My Vision of a Perfect World
(So our Creative Writing class has
morphed into a philosophy symposium.)
My vision of a perfect world: from whose perspective?
·
A dog’s? (I wish I could bark any time I wanted, just
for fun.)
·
A dinosaur’s? (Please don’t let that meteor hit earth.)
·
A cow’s? (I wish these mornings were not so cold that
my udder freezes.)
·
Mine? I’ll have to investigate that.
What does a “perfect world” mean to
me? That is not an easy question to
answer. I am not particularly
dissatisfied with the world we have.
Should I start by adjusting our current world? (Teachers should earn more than football
players.
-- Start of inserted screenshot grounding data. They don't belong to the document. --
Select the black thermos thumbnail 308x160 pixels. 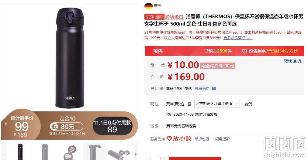coord(20,152)
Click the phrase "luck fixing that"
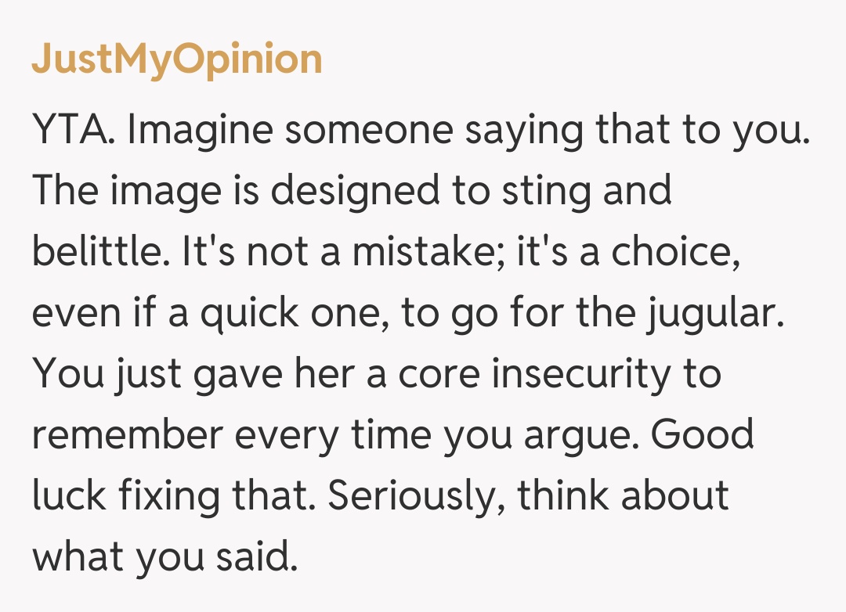This screenshot has height=612, width=846. coord(172,495)
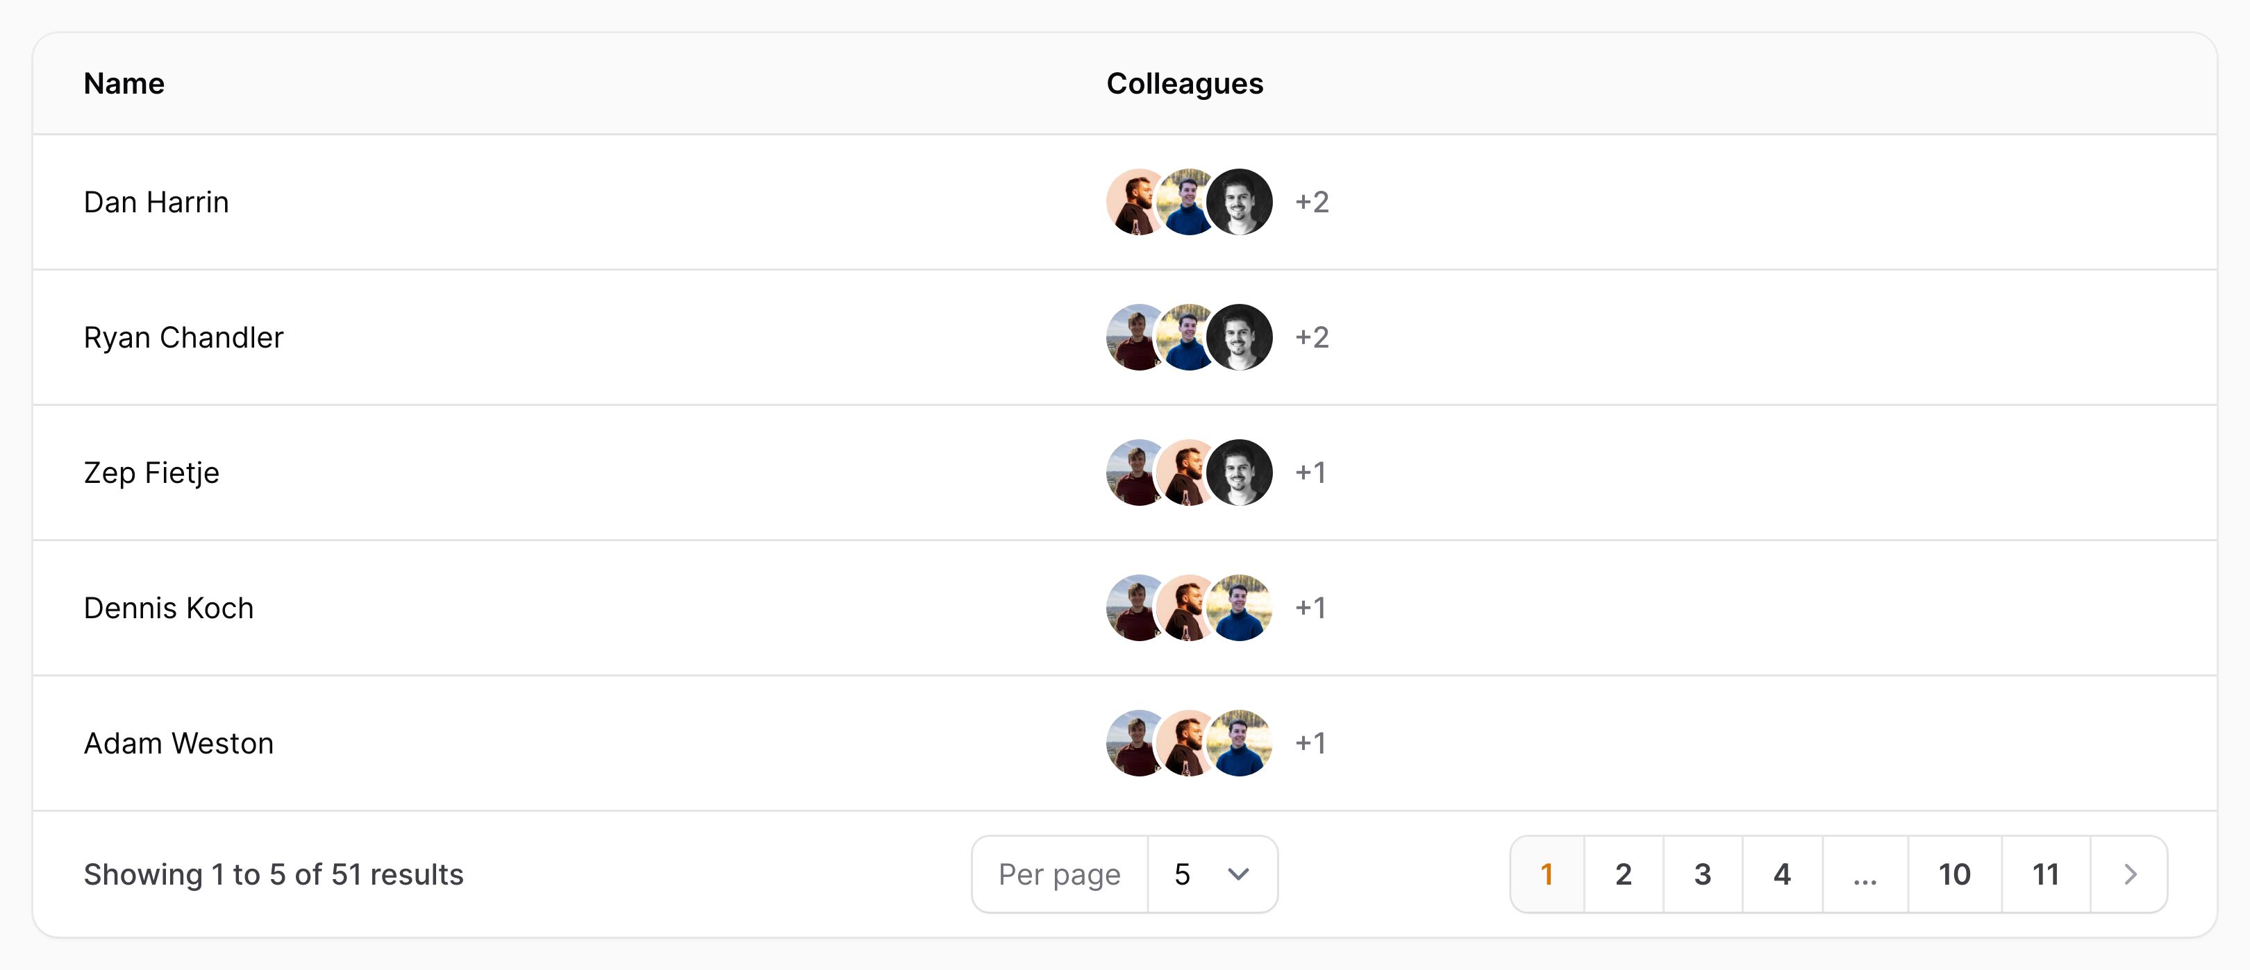Click black-and-white avatar in Dan Harrin row
2250x970 pixels.
point(1239,202)
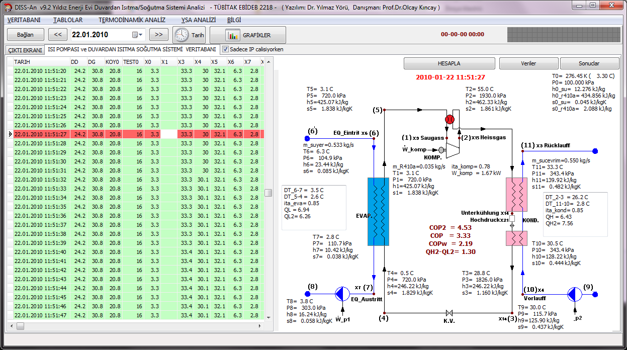Select the W_p1 pump icon in the diagram
Viewport: 627px width, 350px height.
[x=342, y=293]
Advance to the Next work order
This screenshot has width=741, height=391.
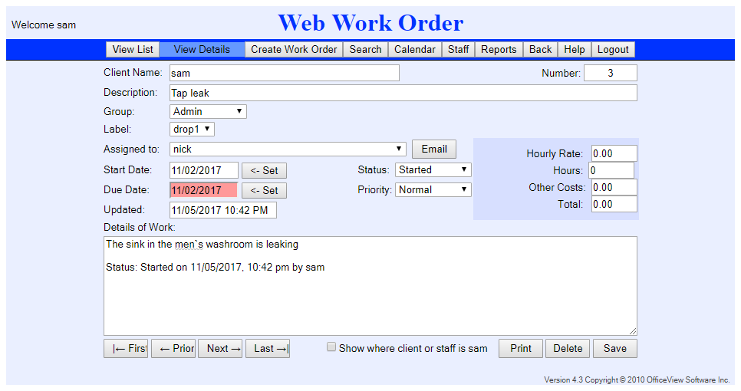[220, 348]
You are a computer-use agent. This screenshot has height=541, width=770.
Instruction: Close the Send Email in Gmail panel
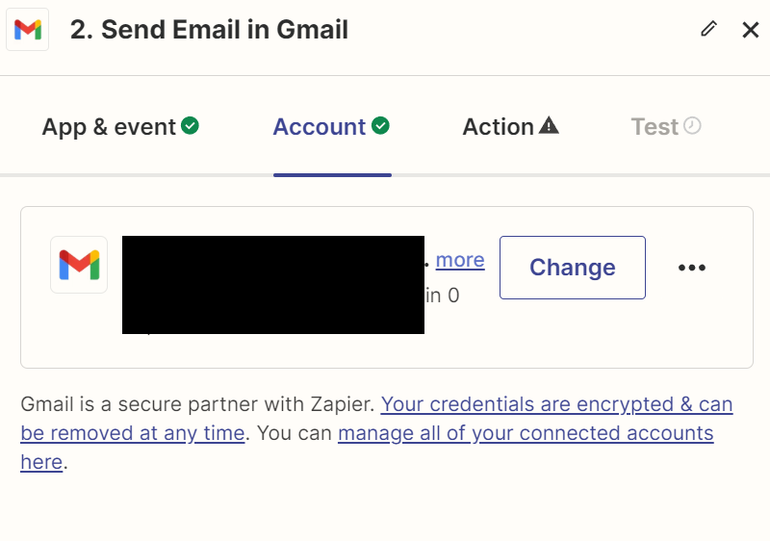[751, 30]

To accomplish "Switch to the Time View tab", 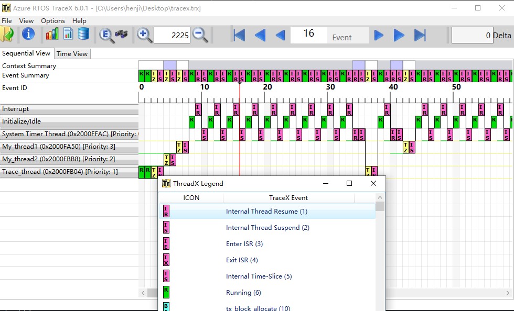I will click(x=72, y=53).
The Navy should have to hold
bake sales to buy a new aircraft carrier and PTAs should have funding to start
new lunch programs.) That list could go
on forever
Perhaps I should start defining my
vision from scratch. What about the
human population? I certainly would not
want a population composed entirely of copies of me. That would be boring and uninteresting. Could we add a few different types? Better, but still boring. What’s wrong with the current
population? What then about the Adolph
Hitlers and Jeffrey Dahmers? Removing
those types from the gene pool would probably have unintended
consequences! The Einsteins, Edisons,
and Listers might never have arrived.
The same sort of discussion applies
to Nature. Nature is both beautiful and
violent: the redwood forests, the Grand
Canyon, killer whales eating seals,…
If there ever were an Eden, it
would never last. Human beings need
stimulation.
Recent studies with babies as young
as four months old show that they prefer “nice” to “mean”. One implication is that while “nice” is
inherent, “mean” is learned.
So my vision of a perfect world is
pretty much the one we have with perhaps a tweaking of the genes that emphasize
“nice”, without unpleasant unintended consequences.